After Dusk are a heavy metal band from Greece formed in 1998, spending their first few years as a band playing live and composing songs. Their first album ‘The Witch’s Pact’ was released in 2006, with the follow up ‘Hybris’ in 2009. The bands third album ‘The Devil Got His Soul’ was released in 2012, with ‘The Character Of Physical Law’ released in 2017.

Heavy and unforgiving, is one way to describe the sound of Greek metallers After Dusk. Their brand of heavy metal is a relentless pummelling of the senses, and when you’ve finished listening to their new album, you will know how concrete feels after it’s been pulverised by a jack hammer… The album opens with the title song ‘The Character Of Physical Law’, mid tempo pace and very heavy. Mild brutality accompanies every riff, twang and thump, as ‘The Character Of Physical Law’ strides on its way. ‘Masters Of Earth’ brings a touch of the epic metal genre to the fore, as it swaggers on. Heavier than the opening song, ‘Masters Of Earth’ is a little more brutal, a touch more aggressive and will slap you around the head as it changes gear, picking up the pace and storming on to a finish.

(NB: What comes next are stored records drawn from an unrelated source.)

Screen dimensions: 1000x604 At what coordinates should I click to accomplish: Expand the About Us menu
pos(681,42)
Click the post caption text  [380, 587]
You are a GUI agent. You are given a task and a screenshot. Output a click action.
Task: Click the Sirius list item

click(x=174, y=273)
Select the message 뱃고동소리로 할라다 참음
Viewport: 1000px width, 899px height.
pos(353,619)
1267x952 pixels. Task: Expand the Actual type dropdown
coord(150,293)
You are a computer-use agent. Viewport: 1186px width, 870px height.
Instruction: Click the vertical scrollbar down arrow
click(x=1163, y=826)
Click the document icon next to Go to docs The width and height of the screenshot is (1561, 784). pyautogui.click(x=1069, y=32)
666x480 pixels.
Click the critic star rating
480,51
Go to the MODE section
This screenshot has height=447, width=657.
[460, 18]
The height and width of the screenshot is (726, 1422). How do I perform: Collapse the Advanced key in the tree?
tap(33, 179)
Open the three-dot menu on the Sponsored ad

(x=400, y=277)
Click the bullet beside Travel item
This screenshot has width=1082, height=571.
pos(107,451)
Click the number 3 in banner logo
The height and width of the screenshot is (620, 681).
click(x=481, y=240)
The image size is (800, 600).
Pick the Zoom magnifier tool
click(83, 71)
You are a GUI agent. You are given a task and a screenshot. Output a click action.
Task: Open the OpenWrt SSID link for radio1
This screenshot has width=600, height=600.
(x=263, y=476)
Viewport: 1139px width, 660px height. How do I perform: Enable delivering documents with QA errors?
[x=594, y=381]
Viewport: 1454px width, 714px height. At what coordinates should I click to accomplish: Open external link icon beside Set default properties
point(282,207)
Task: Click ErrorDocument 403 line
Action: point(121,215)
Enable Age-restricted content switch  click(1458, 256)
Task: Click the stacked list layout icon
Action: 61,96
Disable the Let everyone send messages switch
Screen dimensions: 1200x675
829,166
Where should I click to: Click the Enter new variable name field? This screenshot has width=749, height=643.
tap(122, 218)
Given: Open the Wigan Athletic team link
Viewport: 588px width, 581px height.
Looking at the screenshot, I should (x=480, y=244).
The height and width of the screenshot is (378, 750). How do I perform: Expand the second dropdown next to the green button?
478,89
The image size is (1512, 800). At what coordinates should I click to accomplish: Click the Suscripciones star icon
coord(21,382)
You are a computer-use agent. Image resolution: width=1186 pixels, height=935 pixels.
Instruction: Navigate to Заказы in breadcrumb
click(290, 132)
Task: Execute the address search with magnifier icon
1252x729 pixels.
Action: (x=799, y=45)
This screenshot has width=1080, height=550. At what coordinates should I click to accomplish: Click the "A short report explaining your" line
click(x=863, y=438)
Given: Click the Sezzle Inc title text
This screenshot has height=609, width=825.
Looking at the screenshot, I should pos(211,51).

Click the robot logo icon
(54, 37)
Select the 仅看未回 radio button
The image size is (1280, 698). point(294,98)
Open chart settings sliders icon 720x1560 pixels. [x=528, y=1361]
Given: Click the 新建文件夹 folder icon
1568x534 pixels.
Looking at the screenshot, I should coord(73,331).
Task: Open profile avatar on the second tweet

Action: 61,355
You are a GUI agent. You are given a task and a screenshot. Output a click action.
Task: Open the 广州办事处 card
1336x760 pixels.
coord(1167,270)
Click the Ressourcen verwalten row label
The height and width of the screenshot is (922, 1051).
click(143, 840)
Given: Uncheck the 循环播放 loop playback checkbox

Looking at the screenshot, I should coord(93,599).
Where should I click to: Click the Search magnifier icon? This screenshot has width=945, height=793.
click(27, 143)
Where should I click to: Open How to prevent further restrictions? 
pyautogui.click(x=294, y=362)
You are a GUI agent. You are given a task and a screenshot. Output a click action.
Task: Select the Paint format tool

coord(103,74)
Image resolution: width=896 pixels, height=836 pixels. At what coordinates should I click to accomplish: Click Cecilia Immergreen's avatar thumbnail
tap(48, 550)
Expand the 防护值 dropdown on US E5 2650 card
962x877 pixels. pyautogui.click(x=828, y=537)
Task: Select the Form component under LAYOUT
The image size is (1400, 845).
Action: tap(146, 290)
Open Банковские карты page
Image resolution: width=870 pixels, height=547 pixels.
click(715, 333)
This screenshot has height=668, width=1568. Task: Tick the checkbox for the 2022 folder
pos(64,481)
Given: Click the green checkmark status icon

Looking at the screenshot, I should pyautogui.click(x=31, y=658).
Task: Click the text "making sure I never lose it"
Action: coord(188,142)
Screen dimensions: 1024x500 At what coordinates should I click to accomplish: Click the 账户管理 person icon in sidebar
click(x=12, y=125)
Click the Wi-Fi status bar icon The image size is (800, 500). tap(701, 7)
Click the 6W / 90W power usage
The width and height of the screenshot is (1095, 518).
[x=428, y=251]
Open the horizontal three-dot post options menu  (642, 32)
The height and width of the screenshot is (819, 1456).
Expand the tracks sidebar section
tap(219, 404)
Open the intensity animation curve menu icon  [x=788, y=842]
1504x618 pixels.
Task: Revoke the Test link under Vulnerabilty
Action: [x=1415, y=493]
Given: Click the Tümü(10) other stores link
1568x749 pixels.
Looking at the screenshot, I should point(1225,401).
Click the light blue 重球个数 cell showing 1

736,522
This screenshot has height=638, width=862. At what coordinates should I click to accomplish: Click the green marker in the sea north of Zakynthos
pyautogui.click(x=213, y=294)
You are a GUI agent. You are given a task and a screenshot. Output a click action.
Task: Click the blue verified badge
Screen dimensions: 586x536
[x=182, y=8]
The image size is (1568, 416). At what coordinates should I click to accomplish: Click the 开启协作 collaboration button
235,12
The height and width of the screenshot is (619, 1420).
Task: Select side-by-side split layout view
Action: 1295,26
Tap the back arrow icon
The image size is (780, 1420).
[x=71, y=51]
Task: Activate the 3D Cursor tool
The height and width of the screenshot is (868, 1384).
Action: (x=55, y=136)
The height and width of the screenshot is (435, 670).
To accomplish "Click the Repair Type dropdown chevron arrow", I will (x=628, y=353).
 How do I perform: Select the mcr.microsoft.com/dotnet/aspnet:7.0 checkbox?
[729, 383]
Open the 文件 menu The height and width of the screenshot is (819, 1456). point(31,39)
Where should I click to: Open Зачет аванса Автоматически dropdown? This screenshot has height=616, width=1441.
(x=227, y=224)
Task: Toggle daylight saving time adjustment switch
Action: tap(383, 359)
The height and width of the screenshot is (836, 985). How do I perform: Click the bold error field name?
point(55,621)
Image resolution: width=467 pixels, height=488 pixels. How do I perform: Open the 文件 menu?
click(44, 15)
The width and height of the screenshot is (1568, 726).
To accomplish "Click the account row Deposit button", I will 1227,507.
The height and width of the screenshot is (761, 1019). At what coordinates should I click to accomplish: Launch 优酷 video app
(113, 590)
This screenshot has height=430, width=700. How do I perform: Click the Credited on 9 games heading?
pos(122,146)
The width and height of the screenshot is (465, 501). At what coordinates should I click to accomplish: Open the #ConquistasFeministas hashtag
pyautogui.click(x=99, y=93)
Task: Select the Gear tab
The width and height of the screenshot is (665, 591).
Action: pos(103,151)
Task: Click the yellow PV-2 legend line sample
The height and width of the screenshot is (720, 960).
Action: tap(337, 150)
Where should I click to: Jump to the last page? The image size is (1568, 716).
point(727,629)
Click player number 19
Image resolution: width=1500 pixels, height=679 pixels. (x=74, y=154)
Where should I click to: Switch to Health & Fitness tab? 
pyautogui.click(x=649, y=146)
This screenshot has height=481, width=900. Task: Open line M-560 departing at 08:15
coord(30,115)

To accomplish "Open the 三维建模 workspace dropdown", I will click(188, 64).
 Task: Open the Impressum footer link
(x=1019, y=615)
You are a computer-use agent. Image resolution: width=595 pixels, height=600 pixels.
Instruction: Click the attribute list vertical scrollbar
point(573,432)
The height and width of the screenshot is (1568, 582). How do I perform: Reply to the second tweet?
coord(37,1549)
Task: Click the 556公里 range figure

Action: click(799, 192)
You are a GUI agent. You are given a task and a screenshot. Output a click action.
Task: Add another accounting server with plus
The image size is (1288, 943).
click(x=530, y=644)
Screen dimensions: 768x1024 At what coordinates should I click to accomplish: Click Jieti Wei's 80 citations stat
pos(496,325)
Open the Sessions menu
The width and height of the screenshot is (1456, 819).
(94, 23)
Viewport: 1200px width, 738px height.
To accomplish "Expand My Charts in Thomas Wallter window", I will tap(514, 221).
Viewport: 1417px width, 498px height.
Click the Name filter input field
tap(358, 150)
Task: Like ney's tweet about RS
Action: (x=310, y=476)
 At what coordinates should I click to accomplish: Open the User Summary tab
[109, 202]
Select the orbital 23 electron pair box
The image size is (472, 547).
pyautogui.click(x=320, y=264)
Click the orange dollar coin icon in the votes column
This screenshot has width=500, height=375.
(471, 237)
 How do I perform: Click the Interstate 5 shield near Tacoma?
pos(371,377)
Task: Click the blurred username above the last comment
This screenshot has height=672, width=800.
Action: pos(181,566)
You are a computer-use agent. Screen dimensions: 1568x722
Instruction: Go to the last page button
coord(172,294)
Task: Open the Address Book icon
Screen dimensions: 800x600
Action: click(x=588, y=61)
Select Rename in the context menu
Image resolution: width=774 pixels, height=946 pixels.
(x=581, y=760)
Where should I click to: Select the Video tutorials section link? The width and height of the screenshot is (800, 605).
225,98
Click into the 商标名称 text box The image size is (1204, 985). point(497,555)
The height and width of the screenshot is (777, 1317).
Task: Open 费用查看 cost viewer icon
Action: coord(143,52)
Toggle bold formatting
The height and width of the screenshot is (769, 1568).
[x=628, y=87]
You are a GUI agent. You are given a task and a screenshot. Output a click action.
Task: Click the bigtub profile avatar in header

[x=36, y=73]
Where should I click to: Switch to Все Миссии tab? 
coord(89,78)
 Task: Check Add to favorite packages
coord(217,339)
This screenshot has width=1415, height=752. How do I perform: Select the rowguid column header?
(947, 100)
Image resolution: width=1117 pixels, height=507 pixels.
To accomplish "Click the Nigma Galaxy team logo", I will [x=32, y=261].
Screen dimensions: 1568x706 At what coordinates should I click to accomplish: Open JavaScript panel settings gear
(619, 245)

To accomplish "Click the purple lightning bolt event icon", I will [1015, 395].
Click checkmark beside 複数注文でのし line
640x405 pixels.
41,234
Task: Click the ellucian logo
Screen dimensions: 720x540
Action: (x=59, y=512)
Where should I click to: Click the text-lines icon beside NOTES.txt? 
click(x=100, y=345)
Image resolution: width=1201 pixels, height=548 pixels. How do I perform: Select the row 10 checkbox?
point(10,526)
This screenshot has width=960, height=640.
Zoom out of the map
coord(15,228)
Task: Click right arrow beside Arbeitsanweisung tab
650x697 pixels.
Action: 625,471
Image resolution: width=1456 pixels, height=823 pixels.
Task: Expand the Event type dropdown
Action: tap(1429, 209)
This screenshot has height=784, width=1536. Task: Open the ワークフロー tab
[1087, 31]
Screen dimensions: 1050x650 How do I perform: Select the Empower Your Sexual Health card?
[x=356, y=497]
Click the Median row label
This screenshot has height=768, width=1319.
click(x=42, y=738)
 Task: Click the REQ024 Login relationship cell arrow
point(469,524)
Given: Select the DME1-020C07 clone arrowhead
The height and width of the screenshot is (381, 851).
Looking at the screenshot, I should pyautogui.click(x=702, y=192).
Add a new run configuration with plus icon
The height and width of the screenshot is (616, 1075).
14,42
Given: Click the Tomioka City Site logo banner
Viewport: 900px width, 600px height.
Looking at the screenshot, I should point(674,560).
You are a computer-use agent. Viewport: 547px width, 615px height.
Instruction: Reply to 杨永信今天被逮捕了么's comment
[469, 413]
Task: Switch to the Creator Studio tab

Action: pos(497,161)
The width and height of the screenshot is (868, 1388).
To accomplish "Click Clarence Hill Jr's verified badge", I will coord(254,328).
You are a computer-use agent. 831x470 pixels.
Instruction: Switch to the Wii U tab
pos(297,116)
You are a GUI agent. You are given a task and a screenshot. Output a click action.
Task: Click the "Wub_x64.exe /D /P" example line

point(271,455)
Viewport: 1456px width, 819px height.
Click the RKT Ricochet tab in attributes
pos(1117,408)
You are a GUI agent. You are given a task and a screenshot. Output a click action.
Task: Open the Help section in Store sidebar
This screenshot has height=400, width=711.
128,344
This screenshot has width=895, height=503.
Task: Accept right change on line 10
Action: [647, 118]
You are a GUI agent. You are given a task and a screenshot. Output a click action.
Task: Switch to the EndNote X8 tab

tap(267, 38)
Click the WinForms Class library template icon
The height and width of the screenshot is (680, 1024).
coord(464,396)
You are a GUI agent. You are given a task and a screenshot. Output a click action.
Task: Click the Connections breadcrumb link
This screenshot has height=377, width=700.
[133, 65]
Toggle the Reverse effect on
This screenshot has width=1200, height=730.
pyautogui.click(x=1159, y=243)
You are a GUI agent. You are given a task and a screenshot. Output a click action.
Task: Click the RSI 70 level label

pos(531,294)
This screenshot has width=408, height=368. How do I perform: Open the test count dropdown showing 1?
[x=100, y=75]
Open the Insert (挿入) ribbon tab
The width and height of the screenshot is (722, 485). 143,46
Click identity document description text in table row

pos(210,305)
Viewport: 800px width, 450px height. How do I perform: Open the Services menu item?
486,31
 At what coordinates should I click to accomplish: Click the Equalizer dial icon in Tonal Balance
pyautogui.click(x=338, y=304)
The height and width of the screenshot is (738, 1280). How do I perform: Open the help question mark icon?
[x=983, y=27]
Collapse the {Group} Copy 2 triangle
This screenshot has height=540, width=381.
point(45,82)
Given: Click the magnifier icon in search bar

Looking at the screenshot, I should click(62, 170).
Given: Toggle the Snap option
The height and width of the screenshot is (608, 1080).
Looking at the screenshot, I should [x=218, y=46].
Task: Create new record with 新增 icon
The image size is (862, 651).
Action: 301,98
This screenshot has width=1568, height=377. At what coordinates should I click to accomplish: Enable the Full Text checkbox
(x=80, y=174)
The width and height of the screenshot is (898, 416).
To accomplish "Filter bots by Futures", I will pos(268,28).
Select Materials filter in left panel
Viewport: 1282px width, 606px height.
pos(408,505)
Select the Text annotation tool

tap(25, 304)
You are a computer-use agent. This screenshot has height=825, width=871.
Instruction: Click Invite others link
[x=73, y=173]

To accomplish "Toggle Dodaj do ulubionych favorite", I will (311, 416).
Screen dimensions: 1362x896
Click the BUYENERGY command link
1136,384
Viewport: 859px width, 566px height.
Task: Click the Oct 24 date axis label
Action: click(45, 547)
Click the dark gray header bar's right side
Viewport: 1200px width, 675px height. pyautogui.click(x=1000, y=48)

The pace increases even more with ‘A Phantom Epiphany’ a rollercoaster of thunder as it savagely storms by. After Dusk are delivering an album of very heavy, heavy metal. The band push the boundaries of the heavy metal genre very wide, placing a foot in the thrash metal genre with the thunderous ‘A Corpse With A Smile’. Uncompromising and relentless, After Dusk are bulldozing their way forward, with equal measures of aggression and brutality. Buzzing guitars breathe life into the NWOBHM influenced ‘Mindinfestation’. Foot stompingly addictive and bearing a resemblance to the sound of the iconic British heavy metal band Black Sabbath, ‘Mindinfestation’ is a thunderous echo of eighties heavy metal.

The NWOBHM influence remains prominent as ‘Pyroclastic Flow (Honeydoom)’ bustles into life and chugs on its way, the buzz sound guitar straight out of the eighties heavy metal evolution. After Dusk are from mainland Europe but have a definite UK influence in their sound. The fast pace, almost thrash metal style returns to the album in emphatic fashion as ‘Even The Sun Must Die’ explodes into life and stomps on with attitude and mood. Those who dare to stand in its path will be knocked down and trampled over, you have been warned… A dramatic change of sound sees, sorry, that should be hears, ‘Take The Bitterness Away’ adopt a mellow, keyboards fuelled, power ballad identity… a welcome breather from the bruising brutality of what has gone before. Thankfully, the album resumes its hard hitting style for the final song to take centre stage. ‘Kings Of Misery’ is heavy on the guitars, mood and attitude, stomping hard and kicking harder. ‘Kings Of Misery’ plays out the album as it began, with a mid tempo pace and very heavy.

Overall, very heavy, with uncompromising attitude and aggression, After Dusk deliver a thunderous and rampant romp of very hard hitting heavy metal.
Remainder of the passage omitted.